We think there’ll be plenty to unsettle investors as the world struggles back to work after the Christmas holiday. It’s been a good year, all in all, and stock markets have defied the sabre-rattling of Trump and trade war skirmishes with China to post healthy returns. We’d be surprised if 2020 turned out to be so fruitful for investors worldwide.
Still, the outlook for the German real estate investment market remains rosy through 2020, if we are to take the views of JLL Deutschland’s top brass as representative of the industry’s expectations. With Germany becoming the undisputed European real estate investment market in 2019, with a commercial property turnover of €77bn, the pundits expect much of the same this year. Where, after all, is all this wall of money going to find an equivalent yield?
With diligent savers getting slammed every which way, capital is flowing like a torrent into alternative asset classes, pushing stock markets up to record levels and pushing yields in real estate well down below long-term averages. With over €800bn of German government bonds reaching maturity over the coming five years, another tsunami of capital will be seeking a home beyond what it can get rewarded for in sovereign bonds. Investors just can’t help themselves – a chunk of that money will end up chasing real estate, no matter what. The day of reckoning still seems far off.
And yet, we’ve surely reached peak German real estate deal volumes. In fact, it’s only rising prices that have kept Germany topping the charts over the past three years – along with the uncertainty surrounding Brexit. Now that Brexit’s going ahead, the UK may yet regain its crown as Europe’s top dog for inward real estate investment – including inflows from Germany, whose own hungry investors are now second worldwide in cross-border investment only to the Americans.
There’s life on the capital markets too – the recent marriages of Aroundtown and TLG Immobilien, and the emerging threesome of Ado, Adler and Consus Real Estate show that, if you like the properties so much, just buy the company. A rake of lesser small and mid-sized property companies have listed in the past three years, and could all be gobbled up at the right price.
It remains to be seen whether the poisonous atmosphere emanating from Berlin in respect of residential property will take hold in other German cities. That still-dubious legislation pushed through by Berlin’s Senate is being watched carefully by other German cities and federal state administrations, under pressure from their own voters to put a lid on rising housing prices. The economic fall-out from these political decisions is not in doubt – but with the civic mood as febrile as it is, the previously unthinkable could yet become the inevitable.
Many foreign investors have already taken the view that Germany is tying itself up in a series of mutually irreconcilable knots, and the best may have passed. For some, the search is on for pastures new, and let the Germans sort out their ideological messes themselves.
If this view takes deeper hold, the loss for Germany will be considerable. The damage, so far, is palpable but not crippling. And with effectively full employment, together with a tangible shortage of skilled labour, the cracks in the system aren’t yet glaringly visible to the naked eye. According to Berlin-Brandenburg housing association BBU, at least €5.5bn and 12,000 new apartments (housing for 24,000 people) will be lost to the capital city from its members alone over the next five years as a result of the rental freeze – and heaven knows what the indirect results will be.
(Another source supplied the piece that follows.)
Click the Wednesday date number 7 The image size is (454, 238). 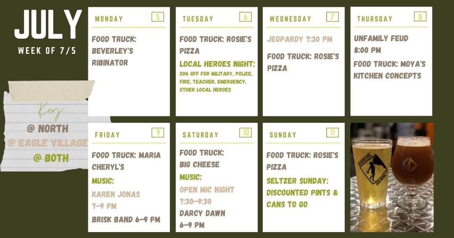(x=332, y=17)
For investors, what this means is that cashflow will play an even greater prominence in their calculations, rather than capital appreciation. The Social Democrats in Angela Merkel’s still ruling coalition have announced an ambitious programme for building at least 1.5m affordable and socially-subsidised housing units over the next ten years, while clawing back control over their land by municipalities and local councils, in the form of priority bidding rights and limited leasehold periods. While the SDP may be increasingly marginal, further intrusive government intervention in property markets does look inevitable. Brace yourselves.
But the politicians will have their challenges cut out for them. Recent statistics from Destatis show that building prices have risen by 24.3% in the ten years between 2008 and 2018, while maintenance costs have likewise soared by 26% in the same period. With consumer price inflation negligible over much of this period, the surge in costs can only be down to increased regulation, higher material costs, stricter energy-saving edicts, and skilled-labour shortages. None of which merit the focus of the politicians’ ire. The housing misery cannot all be laid at the door of unscrupulous landlords, despite the outraged outcries of the world-improvers. Alas, it won’t be 2020 when the consequences of the current misappropriations become apparent.
In this issue we look at a number of views as to where value still lies for investors in German property, and even where negative trends might reverse in the course of 2020. Our own daily observations still highlight the shortage of quality efficient office space, close to central business districts, with top public transport access. Paul Guest of UBS suggests in this issue that the much put-upon retail segment could see a recovery, while the battle for quality Fachmarktzentren, or grocery-anchored retail parks, is increasingly being fought out by investors who really are bringing a range of extra tools to the negotiating table, and imaginative data-centred plans for genuinely adding hitherto unexploited value. This can only be good news.